Anybody out there have any ideas?  I just installed this server within the last week, using a stage 3 tarball, and it just finished "emerge -u world"ing, (though hasnt been rebooted since), so everything should be rather fresh.

----------

## BradN

try doing a "make mrproper" on your linux source tree - this will delete your .config though, so back it up first.  Sometimes this solves weird dependency issues.

----------

## mlindholm

I've been using "genkernel --config" to compile my kernel, doesn't that run "make mrproper" ?  I've considered doing that, but I wasn't sure if it would have any negative effect or not.

edit:  I use "genkernel --config" so I can select options (example: remove all unnecessary modules/kernel supports, such as SCSI support, ISDN, IrDA, etc; I also add in things I want, like wireless (non-ham) support, bridging, and such.Last edited by mlindholm on Fri Sep 19, 2003 6:21 pm; edited 1 time in total

----------

## acidreign

I dont know if genkernel actually builds a kernel that can do bridging, but there is a good document on making this happen on the Gentoo Server Project page.

http://www.subverted.net/wakka/ search for bridge.

----------

## mlindholm

I just ran "make mrproper", then reran "genkernel --config", and it's currently rebuilding the kernel/modules.  I'll try it again when I get home from work. . .if that fails, I'll try to build it the old fashioned way.  :Smile: 

----------

## BradN

I built a kernel with bridging support on my laptop before, but it didn't work for what I wanted due to the wireless card locking to a specific mac address.  As you mentioned, try building a kernel by hand if genkernel doesn't work right.

* **DATA SEGMENT**
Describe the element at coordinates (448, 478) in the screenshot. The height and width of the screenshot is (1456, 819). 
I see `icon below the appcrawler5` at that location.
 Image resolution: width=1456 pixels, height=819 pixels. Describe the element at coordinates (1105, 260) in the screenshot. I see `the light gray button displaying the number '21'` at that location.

* **TASK OBJECTIVE**
Transcribe the forum thread on building the kernel word for word, everything from "I dont know" down to "search for bridge.". The data have no connection to the forum thread.

* **WRITTEN RESPONSE**
I dont know if genkernel actually builds a kernel that can do bridging, but there is a good document on making this happen on the Gentoo Server Project page.

http://www.subverted.net/wakka/ search for bridge.